Glucose transporter type 1 deficiency syndrome, or Glut1 Deficiency, is a rare genetic disorder that impairs brain metabolism.
Glucose is not transported properly into the brain, which leaves it starving for the metabolic fuel it needs to grow, develop and function normally.
The condition is caused by over a hundred different mutations in the SLC2A1 gene, which regulates GLUT1 protein production.
And because it’s an autosomal dominant disorder, just one mutation in one of the two copies of the gene is enough to cause the disease.
Mutations mostly occur spontaneously, but affected patients do have a 50% chance of passing the altered gene to an offspring.
Now, normally GLUT1 is the primary transport protein that lets glucose cross the blood brain barrier, where the brain uses it as its main source of energy.

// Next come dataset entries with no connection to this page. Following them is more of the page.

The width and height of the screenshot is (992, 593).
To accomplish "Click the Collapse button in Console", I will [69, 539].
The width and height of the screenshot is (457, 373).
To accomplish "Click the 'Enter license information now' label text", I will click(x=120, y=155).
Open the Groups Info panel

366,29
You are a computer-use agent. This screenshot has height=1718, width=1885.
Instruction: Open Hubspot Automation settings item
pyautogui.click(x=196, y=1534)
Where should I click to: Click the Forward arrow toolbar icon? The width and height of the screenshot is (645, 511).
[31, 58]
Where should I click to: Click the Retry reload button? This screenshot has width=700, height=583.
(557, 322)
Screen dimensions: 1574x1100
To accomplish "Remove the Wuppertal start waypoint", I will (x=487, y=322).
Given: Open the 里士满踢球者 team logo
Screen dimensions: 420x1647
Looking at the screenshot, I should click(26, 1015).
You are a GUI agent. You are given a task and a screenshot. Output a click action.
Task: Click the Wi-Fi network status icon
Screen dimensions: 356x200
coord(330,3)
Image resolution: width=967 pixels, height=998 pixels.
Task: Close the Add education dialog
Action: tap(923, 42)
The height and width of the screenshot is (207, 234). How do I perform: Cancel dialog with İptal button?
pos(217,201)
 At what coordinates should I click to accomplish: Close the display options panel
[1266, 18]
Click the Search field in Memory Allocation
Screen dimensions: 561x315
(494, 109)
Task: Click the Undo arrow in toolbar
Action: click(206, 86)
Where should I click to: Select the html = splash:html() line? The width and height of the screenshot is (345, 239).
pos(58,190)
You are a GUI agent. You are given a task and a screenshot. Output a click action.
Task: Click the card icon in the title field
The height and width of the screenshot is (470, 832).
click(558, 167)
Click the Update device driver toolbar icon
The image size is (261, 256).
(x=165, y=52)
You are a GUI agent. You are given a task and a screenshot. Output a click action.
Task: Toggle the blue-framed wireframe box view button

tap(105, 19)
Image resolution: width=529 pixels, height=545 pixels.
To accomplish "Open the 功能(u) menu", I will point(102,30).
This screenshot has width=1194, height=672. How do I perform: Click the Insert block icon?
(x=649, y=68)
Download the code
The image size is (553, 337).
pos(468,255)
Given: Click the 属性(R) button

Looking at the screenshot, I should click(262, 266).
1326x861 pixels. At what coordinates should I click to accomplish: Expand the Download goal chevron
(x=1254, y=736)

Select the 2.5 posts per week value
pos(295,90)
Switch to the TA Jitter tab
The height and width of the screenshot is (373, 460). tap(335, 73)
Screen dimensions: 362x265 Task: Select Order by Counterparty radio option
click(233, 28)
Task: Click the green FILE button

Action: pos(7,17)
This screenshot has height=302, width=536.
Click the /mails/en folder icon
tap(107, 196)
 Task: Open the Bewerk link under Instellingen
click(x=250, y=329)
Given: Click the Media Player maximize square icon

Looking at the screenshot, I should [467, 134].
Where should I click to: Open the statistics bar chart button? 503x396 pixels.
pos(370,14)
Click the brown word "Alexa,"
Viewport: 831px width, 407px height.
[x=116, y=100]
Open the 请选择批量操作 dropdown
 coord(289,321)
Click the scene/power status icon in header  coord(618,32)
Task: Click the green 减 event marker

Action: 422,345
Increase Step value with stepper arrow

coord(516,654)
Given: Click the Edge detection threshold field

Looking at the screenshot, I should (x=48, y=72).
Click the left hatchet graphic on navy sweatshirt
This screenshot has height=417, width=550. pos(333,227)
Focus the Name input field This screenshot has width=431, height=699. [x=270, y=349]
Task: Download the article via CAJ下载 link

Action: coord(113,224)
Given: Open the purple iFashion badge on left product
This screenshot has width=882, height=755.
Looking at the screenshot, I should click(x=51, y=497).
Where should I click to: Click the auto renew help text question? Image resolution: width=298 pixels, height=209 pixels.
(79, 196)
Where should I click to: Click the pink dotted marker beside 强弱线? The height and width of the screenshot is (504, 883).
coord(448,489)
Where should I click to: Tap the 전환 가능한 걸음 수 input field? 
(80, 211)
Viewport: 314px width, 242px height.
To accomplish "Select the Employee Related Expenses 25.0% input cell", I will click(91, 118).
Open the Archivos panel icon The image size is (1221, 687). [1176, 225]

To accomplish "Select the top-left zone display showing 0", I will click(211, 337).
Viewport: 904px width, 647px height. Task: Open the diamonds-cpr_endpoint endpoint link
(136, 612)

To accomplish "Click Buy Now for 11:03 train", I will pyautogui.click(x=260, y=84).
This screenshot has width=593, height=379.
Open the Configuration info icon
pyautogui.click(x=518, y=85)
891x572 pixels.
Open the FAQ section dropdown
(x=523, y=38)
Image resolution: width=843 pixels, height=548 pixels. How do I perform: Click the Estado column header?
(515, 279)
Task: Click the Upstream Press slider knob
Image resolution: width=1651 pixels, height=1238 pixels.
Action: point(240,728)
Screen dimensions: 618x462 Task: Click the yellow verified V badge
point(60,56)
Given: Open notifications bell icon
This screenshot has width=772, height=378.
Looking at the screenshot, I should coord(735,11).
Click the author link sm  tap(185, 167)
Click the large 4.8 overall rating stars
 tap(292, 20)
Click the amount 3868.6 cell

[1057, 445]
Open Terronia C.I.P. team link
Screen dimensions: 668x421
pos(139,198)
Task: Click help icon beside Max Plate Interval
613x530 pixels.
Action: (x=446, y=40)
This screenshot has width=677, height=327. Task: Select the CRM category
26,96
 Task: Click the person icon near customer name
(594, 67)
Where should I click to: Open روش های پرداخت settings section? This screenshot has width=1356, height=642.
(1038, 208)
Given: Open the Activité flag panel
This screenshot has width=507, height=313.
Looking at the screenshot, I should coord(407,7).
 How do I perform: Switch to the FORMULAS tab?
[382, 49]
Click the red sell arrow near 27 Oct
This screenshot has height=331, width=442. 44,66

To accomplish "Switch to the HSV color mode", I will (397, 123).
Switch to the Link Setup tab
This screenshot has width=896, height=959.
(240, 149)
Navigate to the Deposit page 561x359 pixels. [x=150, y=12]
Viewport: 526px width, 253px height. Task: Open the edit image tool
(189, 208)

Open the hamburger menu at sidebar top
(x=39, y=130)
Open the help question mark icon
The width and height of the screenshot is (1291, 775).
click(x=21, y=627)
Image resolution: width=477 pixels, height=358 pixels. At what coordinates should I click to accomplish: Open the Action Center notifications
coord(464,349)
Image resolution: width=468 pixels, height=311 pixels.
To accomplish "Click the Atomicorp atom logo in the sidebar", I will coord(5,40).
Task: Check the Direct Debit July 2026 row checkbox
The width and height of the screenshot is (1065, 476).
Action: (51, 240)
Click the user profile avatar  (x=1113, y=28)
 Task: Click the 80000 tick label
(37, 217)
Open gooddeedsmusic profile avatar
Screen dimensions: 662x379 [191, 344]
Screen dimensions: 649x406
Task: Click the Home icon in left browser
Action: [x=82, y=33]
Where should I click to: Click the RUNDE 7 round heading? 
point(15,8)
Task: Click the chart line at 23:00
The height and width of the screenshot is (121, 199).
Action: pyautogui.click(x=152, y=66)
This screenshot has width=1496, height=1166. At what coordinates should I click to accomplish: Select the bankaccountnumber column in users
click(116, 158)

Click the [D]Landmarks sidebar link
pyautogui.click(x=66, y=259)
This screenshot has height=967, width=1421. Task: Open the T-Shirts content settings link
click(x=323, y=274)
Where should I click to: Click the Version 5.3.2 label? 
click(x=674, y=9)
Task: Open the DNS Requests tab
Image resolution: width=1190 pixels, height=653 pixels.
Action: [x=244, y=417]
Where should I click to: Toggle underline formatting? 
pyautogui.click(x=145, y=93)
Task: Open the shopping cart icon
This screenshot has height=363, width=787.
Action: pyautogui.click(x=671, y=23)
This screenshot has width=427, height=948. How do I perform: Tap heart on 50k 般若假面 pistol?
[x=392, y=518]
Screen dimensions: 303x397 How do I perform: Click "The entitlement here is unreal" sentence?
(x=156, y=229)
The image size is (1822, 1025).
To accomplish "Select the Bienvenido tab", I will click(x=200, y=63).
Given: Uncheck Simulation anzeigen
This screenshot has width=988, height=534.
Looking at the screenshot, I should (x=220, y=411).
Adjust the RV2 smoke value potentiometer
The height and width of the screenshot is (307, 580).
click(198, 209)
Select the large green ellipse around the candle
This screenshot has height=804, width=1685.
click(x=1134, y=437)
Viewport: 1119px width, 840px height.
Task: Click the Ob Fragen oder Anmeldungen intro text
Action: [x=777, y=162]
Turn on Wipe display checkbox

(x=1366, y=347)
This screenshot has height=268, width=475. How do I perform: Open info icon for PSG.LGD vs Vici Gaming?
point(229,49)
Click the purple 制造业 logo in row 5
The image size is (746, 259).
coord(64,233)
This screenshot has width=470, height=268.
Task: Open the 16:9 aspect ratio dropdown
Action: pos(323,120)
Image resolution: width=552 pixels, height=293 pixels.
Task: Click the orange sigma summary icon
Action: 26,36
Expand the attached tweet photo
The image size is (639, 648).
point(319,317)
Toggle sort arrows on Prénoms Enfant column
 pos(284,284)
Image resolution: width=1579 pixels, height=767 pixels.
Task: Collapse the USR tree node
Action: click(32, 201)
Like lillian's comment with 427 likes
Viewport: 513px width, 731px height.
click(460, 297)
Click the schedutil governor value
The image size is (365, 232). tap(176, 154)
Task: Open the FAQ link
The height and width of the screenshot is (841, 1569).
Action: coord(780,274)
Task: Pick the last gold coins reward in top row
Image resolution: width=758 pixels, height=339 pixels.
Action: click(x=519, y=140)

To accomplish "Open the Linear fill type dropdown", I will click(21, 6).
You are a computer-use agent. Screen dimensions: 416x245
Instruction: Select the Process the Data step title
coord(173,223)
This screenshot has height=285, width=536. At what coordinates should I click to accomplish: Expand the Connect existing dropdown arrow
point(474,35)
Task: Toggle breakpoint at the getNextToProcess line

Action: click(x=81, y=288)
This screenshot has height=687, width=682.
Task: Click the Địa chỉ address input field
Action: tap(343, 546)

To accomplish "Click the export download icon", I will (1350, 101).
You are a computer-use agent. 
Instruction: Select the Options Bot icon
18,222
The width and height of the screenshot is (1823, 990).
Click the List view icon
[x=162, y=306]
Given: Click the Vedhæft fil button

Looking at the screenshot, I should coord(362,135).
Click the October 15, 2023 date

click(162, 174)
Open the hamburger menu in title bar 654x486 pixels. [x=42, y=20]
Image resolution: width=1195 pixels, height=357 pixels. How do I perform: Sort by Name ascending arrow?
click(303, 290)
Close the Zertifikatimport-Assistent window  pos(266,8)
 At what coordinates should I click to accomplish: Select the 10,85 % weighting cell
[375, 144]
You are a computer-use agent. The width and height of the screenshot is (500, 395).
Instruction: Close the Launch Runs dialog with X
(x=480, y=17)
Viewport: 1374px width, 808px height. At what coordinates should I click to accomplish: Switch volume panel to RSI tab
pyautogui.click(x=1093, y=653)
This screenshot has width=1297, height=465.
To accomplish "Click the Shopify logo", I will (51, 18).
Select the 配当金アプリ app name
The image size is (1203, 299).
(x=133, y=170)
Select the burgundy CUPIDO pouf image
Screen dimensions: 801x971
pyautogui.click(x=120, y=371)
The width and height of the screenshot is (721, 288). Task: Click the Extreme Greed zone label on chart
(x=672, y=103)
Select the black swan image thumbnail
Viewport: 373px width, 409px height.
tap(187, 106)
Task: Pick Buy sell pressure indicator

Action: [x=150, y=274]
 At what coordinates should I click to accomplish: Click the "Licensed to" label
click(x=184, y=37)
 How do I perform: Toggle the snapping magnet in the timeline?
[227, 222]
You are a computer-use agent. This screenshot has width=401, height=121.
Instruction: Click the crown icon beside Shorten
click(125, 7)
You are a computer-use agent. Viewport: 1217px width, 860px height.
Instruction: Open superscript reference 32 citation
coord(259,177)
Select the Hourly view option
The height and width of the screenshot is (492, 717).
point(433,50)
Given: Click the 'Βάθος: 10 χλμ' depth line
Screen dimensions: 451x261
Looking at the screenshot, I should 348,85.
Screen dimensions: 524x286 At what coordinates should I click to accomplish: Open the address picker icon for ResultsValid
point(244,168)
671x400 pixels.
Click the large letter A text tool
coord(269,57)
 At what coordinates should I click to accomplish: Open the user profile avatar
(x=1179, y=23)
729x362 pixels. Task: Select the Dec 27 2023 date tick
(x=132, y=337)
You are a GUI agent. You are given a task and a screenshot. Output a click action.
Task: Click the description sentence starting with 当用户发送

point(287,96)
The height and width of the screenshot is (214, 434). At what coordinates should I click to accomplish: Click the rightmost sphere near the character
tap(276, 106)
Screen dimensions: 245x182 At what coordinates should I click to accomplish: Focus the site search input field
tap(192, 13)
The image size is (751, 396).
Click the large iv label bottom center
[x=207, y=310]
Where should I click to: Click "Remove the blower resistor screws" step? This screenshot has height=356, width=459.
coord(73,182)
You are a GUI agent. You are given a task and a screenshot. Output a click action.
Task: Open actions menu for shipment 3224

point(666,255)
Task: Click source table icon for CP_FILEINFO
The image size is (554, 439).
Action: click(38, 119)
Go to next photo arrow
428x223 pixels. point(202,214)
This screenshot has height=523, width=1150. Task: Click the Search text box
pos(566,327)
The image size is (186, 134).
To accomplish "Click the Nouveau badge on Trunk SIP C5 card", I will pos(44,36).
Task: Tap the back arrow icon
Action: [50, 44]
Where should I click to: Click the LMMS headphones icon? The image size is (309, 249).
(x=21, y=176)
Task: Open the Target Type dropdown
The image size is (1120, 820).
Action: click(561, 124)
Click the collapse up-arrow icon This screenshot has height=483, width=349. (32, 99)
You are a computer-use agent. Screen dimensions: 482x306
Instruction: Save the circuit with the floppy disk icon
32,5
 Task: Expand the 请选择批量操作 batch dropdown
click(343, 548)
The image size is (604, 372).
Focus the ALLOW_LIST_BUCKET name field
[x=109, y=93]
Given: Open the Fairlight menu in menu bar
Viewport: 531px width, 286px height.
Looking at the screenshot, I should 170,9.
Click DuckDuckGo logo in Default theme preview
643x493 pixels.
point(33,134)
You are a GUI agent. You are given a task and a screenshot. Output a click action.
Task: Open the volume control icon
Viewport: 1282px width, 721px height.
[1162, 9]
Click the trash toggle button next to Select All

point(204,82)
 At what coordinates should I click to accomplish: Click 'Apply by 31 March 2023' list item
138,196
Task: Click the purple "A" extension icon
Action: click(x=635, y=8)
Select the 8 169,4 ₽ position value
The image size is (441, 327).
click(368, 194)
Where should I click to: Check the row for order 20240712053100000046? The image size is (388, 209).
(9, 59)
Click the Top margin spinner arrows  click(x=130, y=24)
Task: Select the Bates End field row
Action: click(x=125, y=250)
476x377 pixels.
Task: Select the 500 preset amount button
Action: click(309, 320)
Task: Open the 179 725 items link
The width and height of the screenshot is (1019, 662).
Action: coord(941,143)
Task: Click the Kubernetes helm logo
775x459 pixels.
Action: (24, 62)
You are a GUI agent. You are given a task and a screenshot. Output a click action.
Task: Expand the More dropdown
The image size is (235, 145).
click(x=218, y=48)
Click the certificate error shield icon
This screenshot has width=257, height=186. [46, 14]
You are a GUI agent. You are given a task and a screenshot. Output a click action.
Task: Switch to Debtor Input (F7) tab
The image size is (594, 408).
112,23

Without enough glucose, the brain will have impaired growth and function.
This leads to symptoms that vary widely between individuals, and can even evolve over time as patients age.
Typically, newborns are asymptomatic, but within a few months they sometimes develop irregular involuntary eye-head movements called aberrant gaze saccades or intermittent involuntary gaze, which is often a first sign of Glut1 Deficiency.
Most Glut1 Deficiency patients also have some form of movement disorder: spasticity where muscles are stiff and tense; ataxia, where balance and movement control is poor; and dystonia where muscles are contracted and twisted.
Episodes of temporary paralysis on one or both sides of the body, can also occur.
Puberty often brings positive or negative changes in symptoms as well as changes in the response to typical treatments.
In adulthood seizures tend to decrease for most patients, but movement symptoms can worsen.
However, not all patients experience all the symptoms, especially in milder cases.
The range and combination of symptoms can vary from mild to severe, sometimes making Glut1 deficiency difficult to diagnose.
Global developmental delays are typical for Glut1 Deficiency patients.